Kodak is, finally, on the brink. The company that has been edging close to life support for the past few years finally filed for bankruptcy protection and as a result the media can begin performing the last rites. The laments focus on film and the focus for the company’s failure is assumed to be its inability to convert to digital. Well, in a word, bollocks.

Yes, Kodak is associated with film. In particular esoteric hues such as Kodachrome and black and white so sexy you want to lick it in the form of TriX. They also made box brownies and other easy to use compacts. In defiance of the conventional wisdom they also were first off the blocks to launch consumer digital cameras and have made sensors for pretty much all the main players (this latter part is not unusual, one of the reasons digital cameras produce very similar results regardless of brand is the shared technology being used). What has gone wrong here has nothing to do with the usefulness of film or a company coming to the end of its natural life and everything to do with an organisation that simply misjudged the market and no doubt (I haven’t seen the figures obviously but I’m willing to follow this line of thought) pissed away money on ill-advised misadventures.

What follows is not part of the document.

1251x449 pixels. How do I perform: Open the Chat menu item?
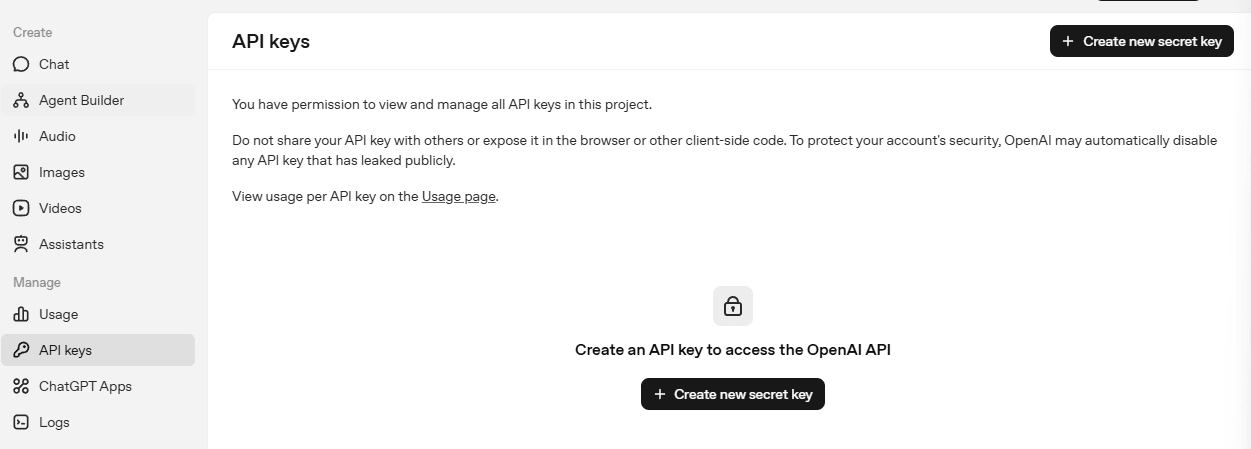[x=54, y=64]
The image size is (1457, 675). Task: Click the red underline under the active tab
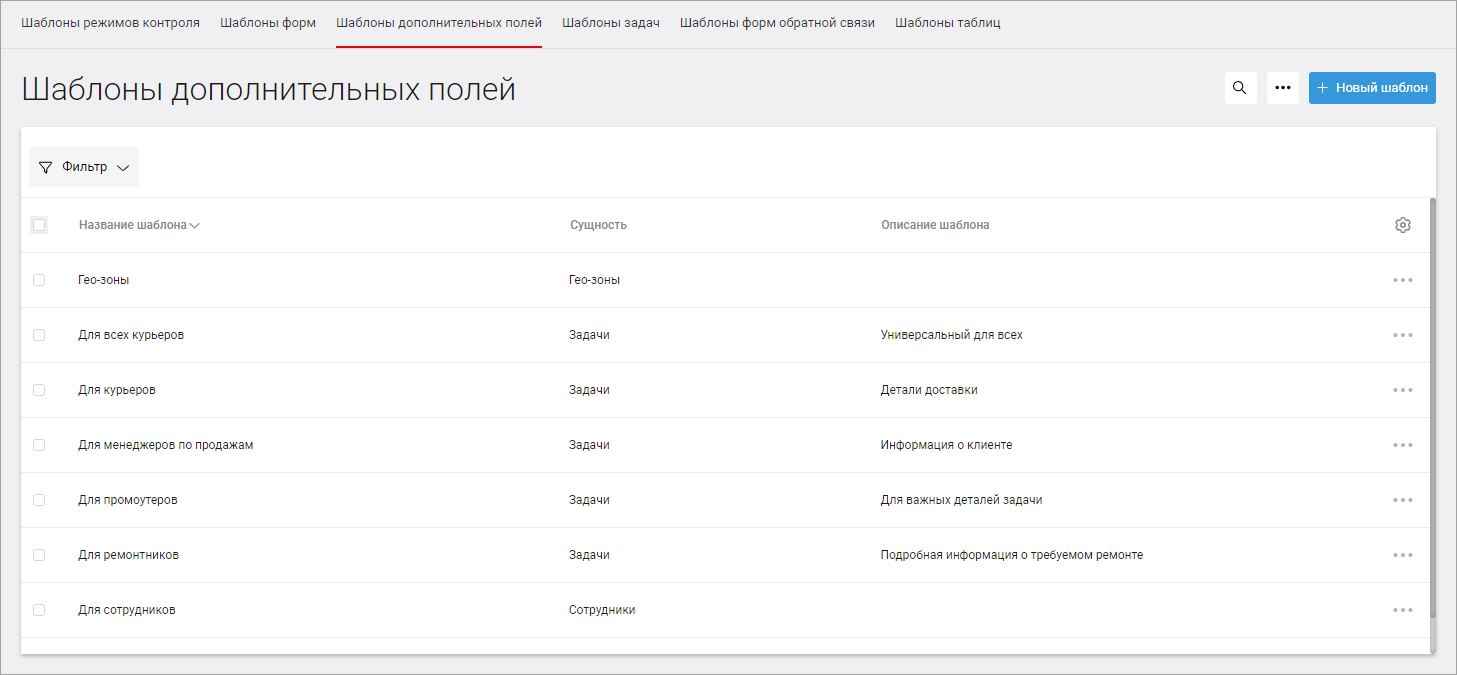point(438,45)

The market it misjudged though wasn’t film/digitial. Fuji appears to still be able to manage both after all. Kodak never established itself as a serious camera maker in the digital age. Its cameras were always about being easy to use and gave the impression that they were for people not seeking top drawer results. This worked when talking about film because high quality photography really was expensive but it doesn’t work when your competitors are (misleadingly) selling cameras on the basis that digital superiority now means anyone can take pro quality snaps even with an compact sensor. I’ve used entry level Kodak and Fuji compact cameras, the latter was all about how it had manual over-ride and multiple functions. It was fundamentally rubbish and produced horrid sharpened images. The Kodak was mostly auto but magnificent – and if I hadn’t been a klutz and dropped it on a marble floor I’d still be carrying it round now. But it cost £50 and was about the most expensive Kodak out there – who’s making money on a company that’s only selling £50 auto cameras?

So, yes, let’s mourn the passing if that’s what it turns out to be. But let’s keep the flag flying for a photography world where there are differences and diversity. And bonkers Kodachrome colours because the world looks boring without such insanity.